By the time I landed in Kelowna, I had spent 22 months seeking out cohousing communities. It became a formal project when the recurring themes of my life — care work, the sharing economy, family and community structures — fit together during a stay with the Jesus People (JPUSA) in Chicago. In my mind the links between the communal living of JPUSA and Färdknäppen were clear, even if Färdknäppen was secular.

Further, in my mind JPUSA shared a great deal with my father’s community in Ocean Grove, NJ. Ocean Grove began as a religious revival and has long been known as a naturally occurring retirement community (NORC).

I could see the commonalities between these communities, even though JPUSA required all members to give up all of their privately held assets in order to become a member, while Ocean Grove consisted of homes that easily go into the millions of dollars. I understood how care work and community function in a religious community.

I had spent so much time pointing out how capitalism was opening new markets by monetizing our family and community ties that I had been rendered unable to see that a gated community aspired to the same purpose as any other intentional community.

And how well it worked.

As I read more about Färdknäppen, I was surprised to learn that Sweden’s first kollektivhus, built in 1935, employed staff to eliminate the need for any household labor on the part of residents. It featured a communal kitchen with dumbwaiters to deliver prepared meals to individual apartments. Staff was there to clean apartments, wash laundry, and watch over children when parents were busy. If you are assuming that this service staff was mostly female, you are correct.

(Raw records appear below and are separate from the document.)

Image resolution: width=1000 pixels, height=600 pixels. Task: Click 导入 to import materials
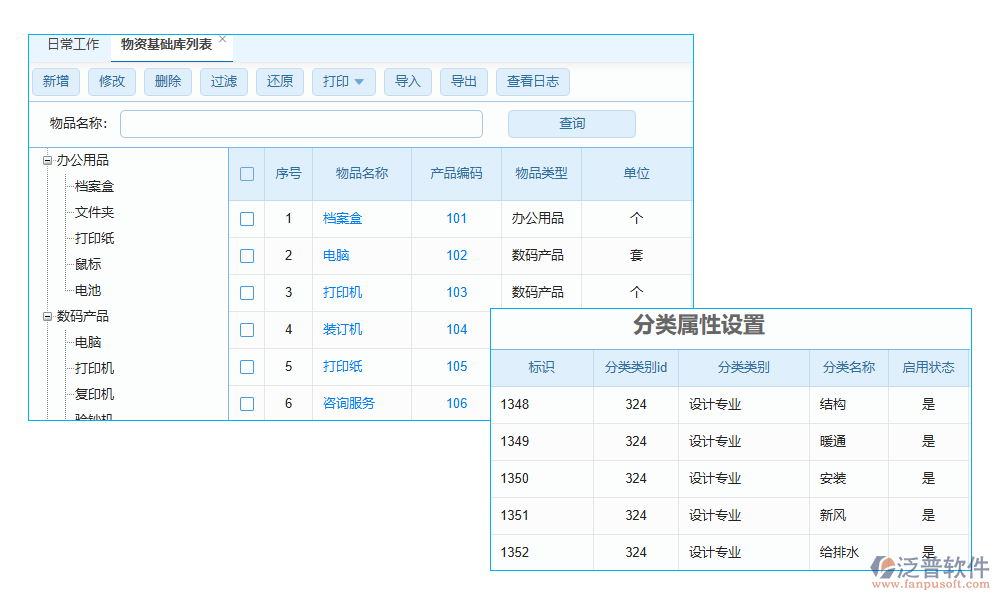coord(407,82)
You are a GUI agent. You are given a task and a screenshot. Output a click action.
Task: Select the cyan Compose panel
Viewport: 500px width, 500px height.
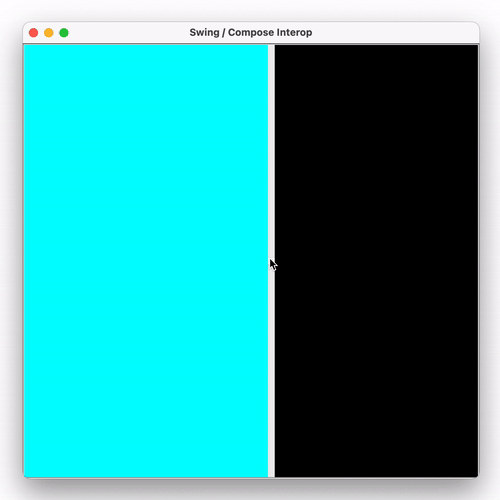pos(146,261)
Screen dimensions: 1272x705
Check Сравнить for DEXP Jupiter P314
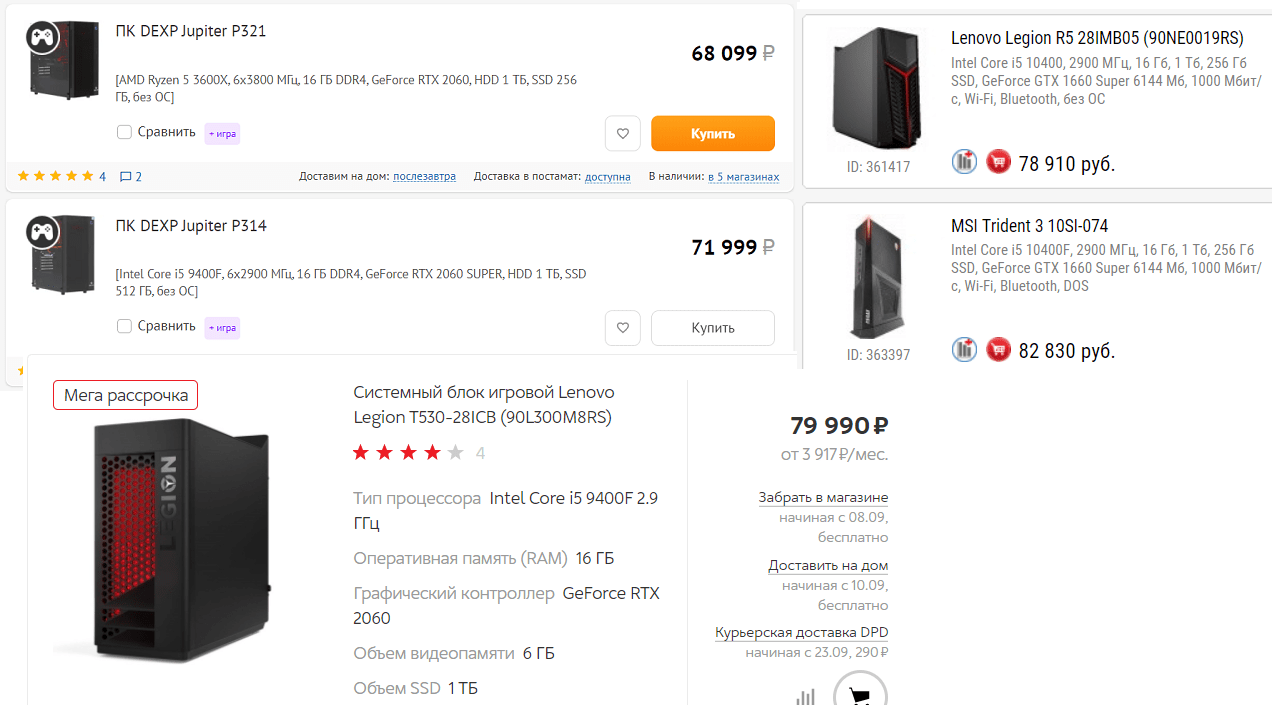[124, 326]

That first kollektivhus on John Ericssonsgatan 6 was built when Sweden was just developing the idea of Folkhemmet, now at the core of its national identity. In 1935 it was a country struggling with poverty and class divides. Criticism of the project didn’t see this as radical; instead they warned that residents would be reduced to cogs in the machine. Their vision of collective living, of freedom for women to pursue careers, began as an enclave of intellectuals hiring working-class women to labor in place of their wives. The ‘collective’ was not laboring together as a community, it was pooling their resources to make outsourcing this labor more economical and practical. 

When I think of collective living, I think of religious communes and radical experiments. I imagine communities that are outliers in a sea of American isolation and independence.

How funny to discover that the gated communities of North America — so easily held up as an example of conformity, environmental waste, xenophobia, and privilege — are perfect examples of collective living.